The total lack of awareness and sensitivity for actual mourners in this kind of thing is staggering.
The rest of it ... kind of makes sense to me. I think, if I didn't have any consideration for other people, I could easily become a grief tourist.
There's two parts to it, I think
- attention/validation
- an outlet for personal grief that you either didn't deal with or are 'supposed' to be over.
attention/validation
For a certain type of insecure person who perhaps doesn't know how to attract positive attention or feels a bit isolated, the attention you get from someone's death is very comforting and does make you feel a bit special. I also think we're conditioned into this kind of attention seeking from being children.
When I was 12 there were two deaths at my school. The first was a teacher who was killed in an accident. I didn't really know him and he wasn't one of my teachers. But I wrote in the condolence book because I thought that we were supposed to. I remember trying to think of something to write and saying that I'd only had him for one cover lesson but he'd helped me understand something I hadn't really got before. A couple of comments were read out at the whole school memorial service and mine was one of them. It was anonymous and I wouldn't have dared tell anyone it was mine but I remember wanting to. I actually felt quite important and felt more justified in crying through the song.

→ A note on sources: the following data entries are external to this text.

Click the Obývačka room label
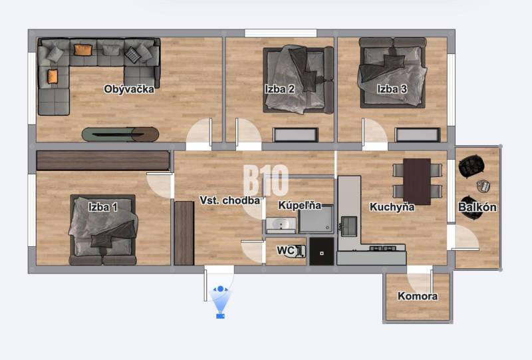coord(129,89)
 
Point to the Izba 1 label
coord(103,207)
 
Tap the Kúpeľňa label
coord(299,206)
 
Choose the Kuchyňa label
coord(392,207)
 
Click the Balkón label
coord(477,207)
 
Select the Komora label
coord(418,296)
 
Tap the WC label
coord(287,250)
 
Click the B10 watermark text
coord(266,180)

The other was a girl in my year who killed herself. I wasn't friends with her; in fact I was terrified of her. But we had been to the same, small primary school and she'd been to my 9th birthday party. If social media had been around then I can imagine that I might have posted sad memories and expressed grief. I think I was lucky that it was the 1990s and only my parents heard such comments!
outlet for personal grief
My dad died when I was 22. I didn't properly deal with it - went back to work 2 days later, refused to cry at the funeral, didn't go to the crematorium etc. Ever since I have sought out all the mawkish details of the deaths of anyone I vaguely know (and even some I don't know at all!) online and spend ages reading them and sobbing over them. I wouldn't post the details on social media because I'm aware of how it would affect actual mourners and how weird it would look. But I do understand the obsession with death and mourning and I can see how it could slip into making someone else's tragedy all about you.
Sorry tl;dr - in short - it's bad but I get it.